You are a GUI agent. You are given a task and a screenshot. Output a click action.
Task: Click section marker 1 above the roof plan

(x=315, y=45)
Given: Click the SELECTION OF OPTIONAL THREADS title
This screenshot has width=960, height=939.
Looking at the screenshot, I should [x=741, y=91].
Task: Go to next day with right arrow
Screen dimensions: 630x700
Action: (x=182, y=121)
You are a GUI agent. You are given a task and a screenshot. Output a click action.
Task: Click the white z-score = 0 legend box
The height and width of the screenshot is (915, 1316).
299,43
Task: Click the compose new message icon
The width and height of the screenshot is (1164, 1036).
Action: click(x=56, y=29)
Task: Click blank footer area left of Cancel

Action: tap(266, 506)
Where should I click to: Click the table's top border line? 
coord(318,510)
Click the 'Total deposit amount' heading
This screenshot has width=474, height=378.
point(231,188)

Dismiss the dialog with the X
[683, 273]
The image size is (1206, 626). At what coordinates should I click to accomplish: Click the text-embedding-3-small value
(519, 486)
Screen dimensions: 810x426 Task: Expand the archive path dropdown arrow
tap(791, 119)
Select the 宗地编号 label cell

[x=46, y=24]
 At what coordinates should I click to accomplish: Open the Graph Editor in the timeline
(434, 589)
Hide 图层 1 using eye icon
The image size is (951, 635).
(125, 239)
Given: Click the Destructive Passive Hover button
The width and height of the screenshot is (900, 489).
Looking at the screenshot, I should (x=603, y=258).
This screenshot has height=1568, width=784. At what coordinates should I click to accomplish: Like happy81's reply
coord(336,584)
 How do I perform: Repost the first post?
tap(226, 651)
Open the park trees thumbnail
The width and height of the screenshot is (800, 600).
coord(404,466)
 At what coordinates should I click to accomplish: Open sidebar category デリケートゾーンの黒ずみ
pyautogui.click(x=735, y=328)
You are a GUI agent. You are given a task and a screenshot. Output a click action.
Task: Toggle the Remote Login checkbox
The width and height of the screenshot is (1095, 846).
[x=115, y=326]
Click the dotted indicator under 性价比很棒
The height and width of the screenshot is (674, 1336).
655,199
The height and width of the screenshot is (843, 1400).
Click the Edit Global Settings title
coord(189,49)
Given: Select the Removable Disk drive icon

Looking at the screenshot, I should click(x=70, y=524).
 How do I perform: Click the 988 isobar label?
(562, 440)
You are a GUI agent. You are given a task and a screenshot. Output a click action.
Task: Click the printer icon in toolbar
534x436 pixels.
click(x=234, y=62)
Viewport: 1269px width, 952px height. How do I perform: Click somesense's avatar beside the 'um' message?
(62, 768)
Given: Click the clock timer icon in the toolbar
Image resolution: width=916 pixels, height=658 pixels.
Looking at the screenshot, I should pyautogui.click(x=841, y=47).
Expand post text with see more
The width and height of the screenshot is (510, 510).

TASK STATEMENT
Copy each line of the data exactly, please.

TASK OUTPUT
You are a GUI agent. You are given a task and a screenshot. Output a click action.
Task: Click section marker 1 above the roof plan

(x=315, y=45)
Given: Click the SELECTION OF OPTIONAL THREADS title
This screenshot has width=960, height=939.
Looking at the screenshot, I should [x=741, y=91].
Task: Go to next day with right arrow
Screen dimensions: 630x700
Action: (x=182, y=121)
You are a GUI agent. You are given a task and a screenshot. Output a click action.
Task: Click the white z-score = 0 legend box
The height and width of the screenshot is (915, 1316).
299,43
Task: Click the compose new message icon
The width and height of the screenshot is (1164, 1036).
Action: click(x=56, y=29)
Task: Click blank footer area left of Cancel

Action: tap(266, 506)
Where should I click to: Click the table's top border line? 
coord(318,510)
Click the 'Total deposit amount' heading
This screenshot has width=474, height=378.
point(231,188)

Dismiss the dialog with the X
[683, 273]
The image size is (1206, 626). At what coordinates should I click to accomplish: Click the text-embedding-3-small value
(519, 486)
Screen dimensions: 810x426 Task: Expand the archive path dropdown arrow
tap(791, 119)
Select the 宗地编号 label cell

[x=46, y=24]
 At what coordinates should I click to accomplish: Open the Graph Editor in the timeline
(434, 589)
Hide 图层 1 using eye icon
The image size is (951, 635).
(125, 239)
Given: Click the Destructive Passive Hover button
The width and height of the screenshot is (900, 489).
Looking at the screenshot, I should (x=603, y=258).
This screenshot has height=1568, width=784. At what coordinates should I click to accomplish: Like happy81's reply
coord(336,584)
 How do I perform: Repost the first post?
tap(226, 651)
Open the park trees thumbnail
The width and height of the screenshot is (800, 600).
coord(404,466)
 At what coordinates should I click to accomplish: Open sidebar category デリケートゾーンの黒ずみ
pyautogui.click(x=735, y=328)
You are a GUI agent. You are given a task and a screenshot. Output a click action.
Task: Toggle the Remote Login checkbox
The width and height of the screenshot is (1095, 846).
[x=115, y=326]
Click the dotted indicator under 性价比很棒
The height and width of the screenshot is (674, 1336).
655,199
The height and width of the screenshot is (843, 1400).
Click the Edit Global Settings title
coord(189,49)
Given: Select the Removable Disk drive icon

Looking at the screenshot, I should click(x=70, y=524).
 How do I perform: Click the 988 isobar label?
(562, 440)
You are a GUI agent. You are given a task and a screenshot. Output a click action.
Task: Click the printer icon in toolbar
534x436 pixels.
click(x=234, y=62)
Viewport: 1269px width, 952px height. How do I perform: Click somesense's avatar beside the 'um' message?
(62, 768)
Given: Click the clock timer icon in the toolbar
Image resolution: width=916 pixels, height=658 pixels.
Looking at the screenshot, I should pyautogui.click(x=841, y=47).
Expand post text with see more
The width and height of the screenshot is (510, 510).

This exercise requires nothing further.